EXERCISE DATA section start

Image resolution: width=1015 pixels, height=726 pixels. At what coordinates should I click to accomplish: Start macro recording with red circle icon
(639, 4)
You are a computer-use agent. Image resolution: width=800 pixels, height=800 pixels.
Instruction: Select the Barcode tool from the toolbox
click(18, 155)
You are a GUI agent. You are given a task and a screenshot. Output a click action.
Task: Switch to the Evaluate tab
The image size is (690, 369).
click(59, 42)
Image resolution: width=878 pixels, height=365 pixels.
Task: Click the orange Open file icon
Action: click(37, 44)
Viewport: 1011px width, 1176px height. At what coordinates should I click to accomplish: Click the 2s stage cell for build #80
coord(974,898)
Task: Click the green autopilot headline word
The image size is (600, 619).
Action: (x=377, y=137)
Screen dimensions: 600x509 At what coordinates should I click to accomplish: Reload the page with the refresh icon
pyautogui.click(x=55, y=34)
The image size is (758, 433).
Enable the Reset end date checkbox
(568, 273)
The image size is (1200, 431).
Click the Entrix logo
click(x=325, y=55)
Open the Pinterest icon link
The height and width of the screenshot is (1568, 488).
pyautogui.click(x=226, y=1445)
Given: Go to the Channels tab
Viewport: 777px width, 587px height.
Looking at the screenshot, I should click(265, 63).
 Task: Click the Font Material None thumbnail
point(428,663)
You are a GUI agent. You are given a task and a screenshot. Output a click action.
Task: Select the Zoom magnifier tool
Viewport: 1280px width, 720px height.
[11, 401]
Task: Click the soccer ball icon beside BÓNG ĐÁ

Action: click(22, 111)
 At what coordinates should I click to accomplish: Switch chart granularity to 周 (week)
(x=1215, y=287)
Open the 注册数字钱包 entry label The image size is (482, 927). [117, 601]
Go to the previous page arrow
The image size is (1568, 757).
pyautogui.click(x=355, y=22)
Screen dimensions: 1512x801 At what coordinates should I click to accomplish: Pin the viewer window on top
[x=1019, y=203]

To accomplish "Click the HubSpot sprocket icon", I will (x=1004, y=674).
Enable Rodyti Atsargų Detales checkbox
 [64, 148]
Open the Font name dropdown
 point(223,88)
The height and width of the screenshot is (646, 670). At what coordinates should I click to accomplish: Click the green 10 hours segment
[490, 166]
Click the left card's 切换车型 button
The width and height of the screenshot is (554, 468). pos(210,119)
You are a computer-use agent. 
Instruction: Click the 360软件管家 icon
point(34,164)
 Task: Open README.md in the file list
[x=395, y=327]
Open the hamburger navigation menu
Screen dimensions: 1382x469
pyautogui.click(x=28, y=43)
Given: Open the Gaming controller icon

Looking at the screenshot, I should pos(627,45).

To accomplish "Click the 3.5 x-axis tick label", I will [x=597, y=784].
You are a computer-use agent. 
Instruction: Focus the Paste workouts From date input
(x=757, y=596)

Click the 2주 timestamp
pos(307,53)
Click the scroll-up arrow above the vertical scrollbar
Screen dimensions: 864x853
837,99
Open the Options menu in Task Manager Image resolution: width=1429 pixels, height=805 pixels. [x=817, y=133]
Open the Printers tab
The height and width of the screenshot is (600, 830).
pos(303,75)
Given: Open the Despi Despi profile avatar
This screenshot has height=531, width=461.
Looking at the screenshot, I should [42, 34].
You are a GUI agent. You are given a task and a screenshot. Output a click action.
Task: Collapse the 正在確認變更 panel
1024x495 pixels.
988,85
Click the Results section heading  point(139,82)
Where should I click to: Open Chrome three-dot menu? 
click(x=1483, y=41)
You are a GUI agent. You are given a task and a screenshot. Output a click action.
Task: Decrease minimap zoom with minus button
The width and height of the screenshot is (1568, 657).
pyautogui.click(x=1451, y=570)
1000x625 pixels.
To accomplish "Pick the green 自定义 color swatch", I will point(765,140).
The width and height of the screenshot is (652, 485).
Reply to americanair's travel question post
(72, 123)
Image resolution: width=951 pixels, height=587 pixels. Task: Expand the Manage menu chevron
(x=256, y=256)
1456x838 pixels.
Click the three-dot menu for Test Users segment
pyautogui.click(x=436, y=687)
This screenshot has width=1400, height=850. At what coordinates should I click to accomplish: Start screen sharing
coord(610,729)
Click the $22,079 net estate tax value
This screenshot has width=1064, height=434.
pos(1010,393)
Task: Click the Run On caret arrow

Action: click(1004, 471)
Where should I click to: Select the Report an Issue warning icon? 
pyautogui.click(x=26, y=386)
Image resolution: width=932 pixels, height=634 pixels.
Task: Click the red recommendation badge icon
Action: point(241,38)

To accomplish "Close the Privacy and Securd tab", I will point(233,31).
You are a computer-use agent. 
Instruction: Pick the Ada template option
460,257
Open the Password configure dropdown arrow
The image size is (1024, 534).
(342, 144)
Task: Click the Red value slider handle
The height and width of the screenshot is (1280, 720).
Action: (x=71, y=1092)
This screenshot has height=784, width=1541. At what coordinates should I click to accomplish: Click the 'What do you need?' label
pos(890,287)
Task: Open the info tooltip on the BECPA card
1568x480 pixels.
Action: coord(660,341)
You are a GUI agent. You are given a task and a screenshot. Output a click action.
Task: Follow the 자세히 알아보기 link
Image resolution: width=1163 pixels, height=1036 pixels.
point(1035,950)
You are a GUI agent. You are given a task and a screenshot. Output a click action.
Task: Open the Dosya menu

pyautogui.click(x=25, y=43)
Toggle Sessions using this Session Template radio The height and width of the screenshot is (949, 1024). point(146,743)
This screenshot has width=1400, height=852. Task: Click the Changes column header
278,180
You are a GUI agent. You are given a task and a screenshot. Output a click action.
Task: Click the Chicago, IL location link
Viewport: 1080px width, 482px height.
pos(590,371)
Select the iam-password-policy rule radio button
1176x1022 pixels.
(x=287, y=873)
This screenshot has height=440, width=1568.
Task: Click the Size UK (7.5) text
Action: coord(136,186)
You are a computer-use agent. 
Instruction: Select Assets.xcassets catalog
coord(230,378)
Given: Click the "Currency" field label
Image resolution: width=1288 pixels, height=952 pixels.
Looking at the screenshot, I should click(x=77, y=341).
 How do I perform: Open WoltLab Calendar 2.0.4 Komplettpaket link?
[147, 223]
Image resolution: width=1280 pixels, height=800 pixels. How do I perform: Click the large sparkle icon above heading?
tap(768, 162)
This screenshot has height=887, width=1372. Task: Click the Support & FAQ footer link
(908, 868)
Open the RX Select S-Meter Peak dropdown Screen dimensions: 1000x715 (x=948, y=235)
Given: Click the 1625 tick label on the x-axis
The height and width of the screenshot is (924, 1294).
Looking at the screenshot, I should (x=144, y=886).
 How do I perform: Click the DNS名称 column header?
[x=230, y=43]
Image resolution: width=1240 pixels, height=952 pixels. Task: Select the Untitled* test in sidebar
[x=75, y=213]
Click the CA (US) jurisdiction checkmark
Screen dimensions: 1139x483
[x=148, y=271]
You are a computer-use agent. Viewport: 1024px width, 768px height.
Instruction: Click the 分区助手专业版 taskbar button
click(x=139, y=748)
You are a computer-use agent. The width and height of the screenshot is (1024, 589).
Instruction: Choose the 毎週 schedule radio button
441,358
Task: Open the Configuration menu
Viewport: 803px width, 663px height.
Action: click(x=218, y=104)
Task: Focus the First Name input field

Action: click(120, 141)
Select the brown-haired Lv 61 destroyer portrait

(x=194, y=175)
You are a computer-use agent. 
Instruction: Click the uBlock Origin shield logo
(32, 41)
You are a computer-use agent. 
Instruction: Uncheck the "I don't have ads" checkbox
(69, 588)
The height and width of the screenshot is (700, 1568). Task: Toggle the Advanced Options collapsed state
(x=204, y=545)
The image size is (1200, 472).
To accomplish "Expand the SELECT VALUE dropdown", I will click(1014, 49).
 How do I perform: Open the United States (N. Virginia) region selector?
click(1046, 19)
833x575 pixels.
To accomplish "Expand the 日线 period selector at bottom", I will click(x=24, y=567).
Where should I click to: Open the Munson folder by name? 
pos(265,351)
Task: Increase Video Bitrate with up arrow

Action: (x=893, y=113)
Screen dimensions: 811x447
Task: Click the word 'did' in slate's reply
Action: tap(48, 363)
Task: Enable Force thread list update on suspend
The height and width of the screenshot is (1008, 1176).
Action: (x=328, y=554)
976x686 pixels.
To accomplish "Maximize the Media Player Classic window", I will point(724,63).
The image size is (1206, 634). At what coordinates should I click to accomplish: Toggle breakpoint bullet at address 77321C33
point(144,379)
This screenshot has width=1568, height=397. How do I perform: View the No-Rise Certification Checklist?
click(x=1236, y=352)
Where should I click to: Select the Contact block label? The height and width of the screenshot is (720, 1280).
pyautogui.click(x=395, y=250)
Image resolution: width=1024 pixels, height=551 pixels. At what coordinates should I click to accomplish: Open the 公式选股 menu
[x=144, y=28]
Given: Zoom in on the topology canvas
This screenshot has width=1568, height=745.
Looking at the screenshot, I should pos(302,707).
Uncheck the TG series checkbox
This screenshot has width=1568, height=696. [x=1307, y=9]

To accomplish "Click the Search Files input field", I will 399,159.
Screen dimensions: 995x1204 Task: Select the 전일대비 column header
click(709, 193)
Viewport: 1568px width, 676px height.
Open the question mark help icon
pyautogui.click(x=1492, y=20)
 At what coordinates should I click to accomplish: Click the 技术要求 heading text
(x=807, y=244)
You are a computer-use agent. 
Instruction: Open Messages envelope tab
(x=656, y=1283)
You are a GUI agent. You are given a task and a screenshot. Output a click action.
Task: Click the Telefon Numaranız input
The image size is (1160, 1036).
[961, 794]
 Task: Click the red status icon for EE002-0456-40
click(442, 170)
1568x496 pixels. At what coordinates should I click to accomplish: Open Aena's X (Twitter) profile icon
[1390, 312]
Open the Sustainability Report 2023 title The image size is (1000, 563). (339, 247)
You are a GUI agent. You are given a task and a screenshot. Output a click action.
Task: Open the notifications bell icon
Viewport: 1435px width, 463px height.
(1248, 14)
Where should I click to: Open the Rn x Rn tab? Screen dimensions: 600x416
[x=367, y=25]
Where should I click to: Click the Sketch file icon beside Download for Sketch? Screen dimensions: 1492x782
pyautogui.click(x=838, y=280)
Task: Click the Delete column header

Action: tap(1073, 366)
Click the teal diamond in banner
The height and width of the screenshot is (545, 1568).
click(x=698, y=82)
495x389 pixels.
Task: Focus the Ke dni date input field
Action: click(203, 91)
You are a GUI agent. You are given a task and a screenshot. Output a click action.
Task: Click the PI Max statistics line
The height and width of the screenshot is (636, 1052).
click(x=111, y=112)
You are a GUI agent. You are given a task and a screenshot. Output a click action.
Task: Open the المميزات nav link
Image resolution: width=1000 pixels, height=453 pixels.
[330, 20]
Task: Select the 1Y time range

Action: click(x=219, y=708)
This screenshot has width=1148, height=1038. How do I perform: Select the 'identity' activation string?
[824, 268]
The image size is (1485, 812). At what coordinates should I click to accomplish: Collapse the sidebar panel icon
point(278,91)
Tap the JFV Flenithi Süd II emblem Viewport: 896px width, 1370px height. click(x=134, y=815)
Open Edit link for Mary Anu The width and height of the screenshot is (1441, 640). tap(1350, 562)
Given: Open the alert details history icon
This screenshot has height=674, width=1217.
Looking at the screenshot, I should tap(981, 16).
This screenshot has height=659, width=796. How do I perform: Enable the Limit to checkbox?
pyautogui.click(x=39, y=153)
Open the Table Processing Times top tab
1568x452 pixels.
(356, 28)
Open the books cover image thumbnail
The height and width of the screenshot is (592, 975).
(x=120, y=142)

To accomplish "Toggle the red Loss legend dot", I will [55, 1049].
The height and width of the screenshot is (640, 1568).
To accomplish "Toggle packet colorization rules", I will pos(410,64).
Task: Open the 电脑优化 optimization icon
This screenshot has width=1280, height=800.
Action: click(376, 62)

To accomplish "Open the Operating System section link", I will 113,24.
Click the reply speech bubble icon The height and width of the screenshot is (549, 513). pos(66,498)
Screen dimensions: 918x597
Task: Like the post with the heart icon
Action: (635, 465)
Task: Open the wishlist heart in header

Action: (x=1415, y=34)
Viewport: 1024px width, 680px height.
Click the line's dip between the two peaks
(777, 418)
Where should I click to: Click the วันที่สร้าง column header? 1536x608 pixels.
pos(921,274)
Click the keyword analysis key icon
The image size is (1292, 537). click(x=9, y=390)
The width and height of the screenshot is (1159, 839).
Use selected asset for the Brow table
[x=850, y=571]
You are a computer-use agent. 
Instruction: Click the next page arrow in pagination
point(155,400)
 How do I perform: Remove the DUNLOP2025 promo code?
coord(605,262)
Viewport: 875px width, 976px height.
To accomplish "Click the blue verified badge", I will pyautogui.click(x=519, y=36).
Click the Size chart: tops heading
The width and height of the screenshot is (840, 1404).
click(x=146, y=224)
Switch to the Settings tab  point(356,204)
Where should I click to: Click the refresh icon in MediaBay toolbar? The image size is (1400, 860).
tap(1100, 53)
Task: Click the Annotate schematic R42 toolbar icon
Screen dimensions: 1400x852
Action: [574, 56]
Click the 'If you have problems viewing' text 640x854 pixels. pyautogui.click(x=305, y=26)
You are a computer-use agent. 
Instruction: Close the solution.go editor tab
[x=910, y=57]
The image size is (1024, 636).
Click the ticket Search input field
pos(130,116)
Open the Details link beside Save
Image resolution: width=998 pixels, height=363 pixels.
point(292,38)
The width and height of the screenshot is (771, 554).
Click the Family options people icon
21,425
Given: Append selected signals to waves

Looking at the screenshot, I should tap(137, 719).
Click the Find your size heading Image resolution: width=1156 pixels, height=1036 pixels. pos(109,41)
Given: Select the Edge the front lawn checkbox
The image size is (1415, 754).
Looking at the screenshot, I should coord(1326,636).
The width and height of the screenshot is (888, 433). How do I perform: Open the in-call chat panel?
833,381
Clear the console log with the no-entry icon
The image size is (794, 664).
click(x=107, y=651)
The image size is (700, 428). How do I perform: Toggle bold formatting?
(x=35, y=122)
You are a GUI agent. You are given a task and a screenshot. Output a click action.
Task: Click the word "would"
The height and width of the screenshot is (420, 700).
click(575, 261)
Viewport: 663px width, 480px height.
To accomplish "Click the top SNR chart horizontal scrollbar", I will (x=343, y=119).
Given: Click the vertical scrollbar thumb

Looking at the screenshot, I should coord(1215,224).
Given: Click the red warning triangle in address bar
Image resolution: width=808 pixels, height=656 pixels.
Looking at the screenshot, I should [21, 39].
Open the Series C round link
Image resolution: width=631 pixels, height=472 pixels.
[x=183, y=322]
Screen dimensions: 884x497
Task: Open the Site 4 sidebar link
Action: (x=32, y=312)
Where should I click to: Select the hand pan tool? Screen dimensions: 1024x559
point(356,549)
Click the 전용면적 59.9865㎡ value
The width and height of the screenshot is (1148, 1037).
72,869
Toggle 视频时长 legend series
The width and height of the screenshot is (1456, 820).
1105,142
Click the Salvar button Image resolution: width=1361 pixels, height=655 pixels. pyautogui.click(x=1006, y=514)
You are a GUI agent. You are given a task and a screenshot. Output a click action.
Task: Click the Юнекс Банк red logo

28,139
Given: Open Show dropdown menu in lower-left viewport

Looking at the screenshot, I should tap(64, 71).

EXERCISE DATA section end

### ASSIGNMENT
Copy all lines above containing the string "legend".

### ANSWER AREA
To accomplish "Toggle the red Loss legend dot", I will [55, 1049].
Toggle 视频时长 legend series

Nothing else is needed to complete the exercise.